* Start PASSAGE PROVIDED *

Yesterday, Senator Penny Wong unsuccessfully moved a motion in the Senate requesting the Governor-General to revoke the Letters Patent for the Royal Commission into Trade Union Governance and Corruption. She wants Peter Cosgrove to sack Dyson Heydon even though Heydon continues to enjoy the support of the government and of the House of Representatives.
On 31 August, Heydon produced a 67-page judgment trying to refute the claim of the unions that he could be apprehended by the reasonable onlooker to have lost the appearance of neutrality. Heydon having spent ten years on the High Court obviously wanted to write a judgment which would firewall him from appeal.
Wong provided the Senate with no countervailing legal opinion by an expert refuting Heydon's judgment. So if the motion had been carried, Cosgrove would have had no transparent legal authority or published legal opinion on which to rely even if he were minded to act without advice from the government, contrary to the wishes of the House of Representatives, and contrary to Heydon's unappealed decision. What an undignified mess that would have been for all parties.
Admittedly Wong had only just celebrated her seventh birthday while living in Malaysia when John Kerr sacked Gough Whitlam almost 40 years ago. She could not be expected to have strong direct memories of that event. But by the time she was 21, she was living in Adelaide and was a delegate to the ALP State Convention. She knows how unprincipled such a request to the Governor General would be.
It's a disgrace. The only upside of Wong's performance yesterday is that she did not suggest the Governor General seek private advice from any friends he might have on the High Court. It is imperative that the unions now appeal the decision of Heydon to the courts. If they don't, they should simply abide the umpire's decision.

* End PASSAGE PROVIDED *

**DIRECTIVE**:
Which people are named in the passage above about Penny Wong's Senate motion? List every one.

* Start RECORDED DATA *

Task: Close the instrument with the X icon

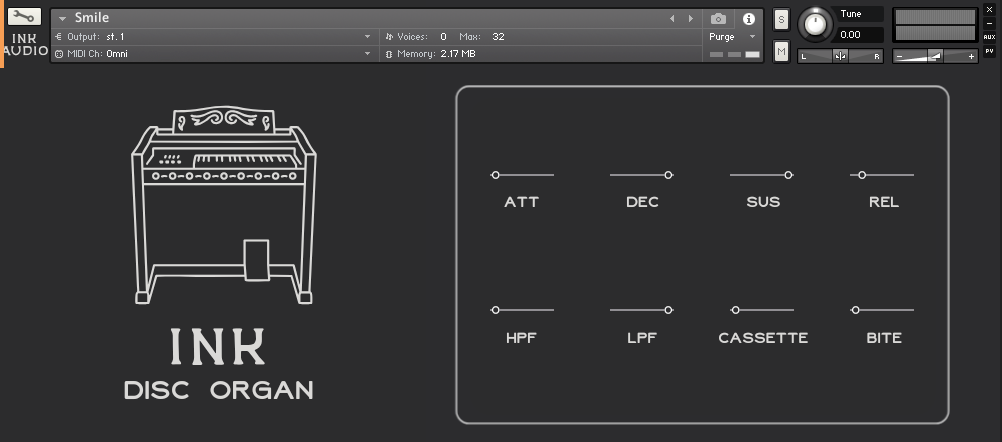Action: coord(989,9)
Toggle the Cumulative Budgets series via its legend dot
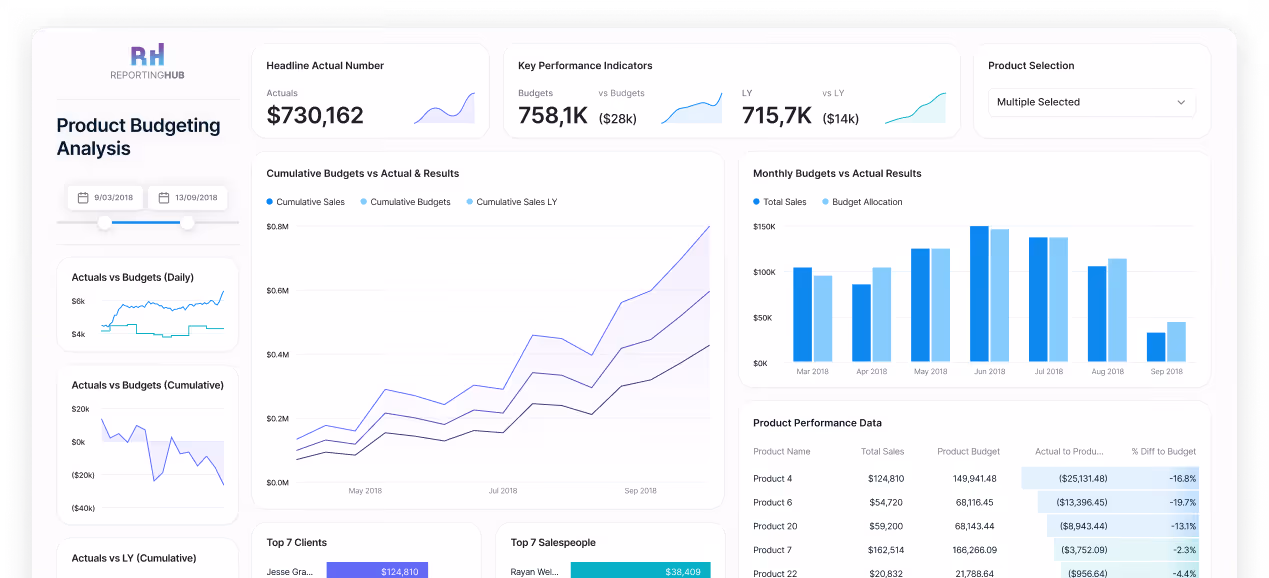This screenshot has width=1269, height=578. pos(365,201)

* End RECORDED DATA *

**EXERCISE RESULT**:
Penny Wong, Peter Cosgrove, Dyson Heydon, John Kerr, Gough Whitlam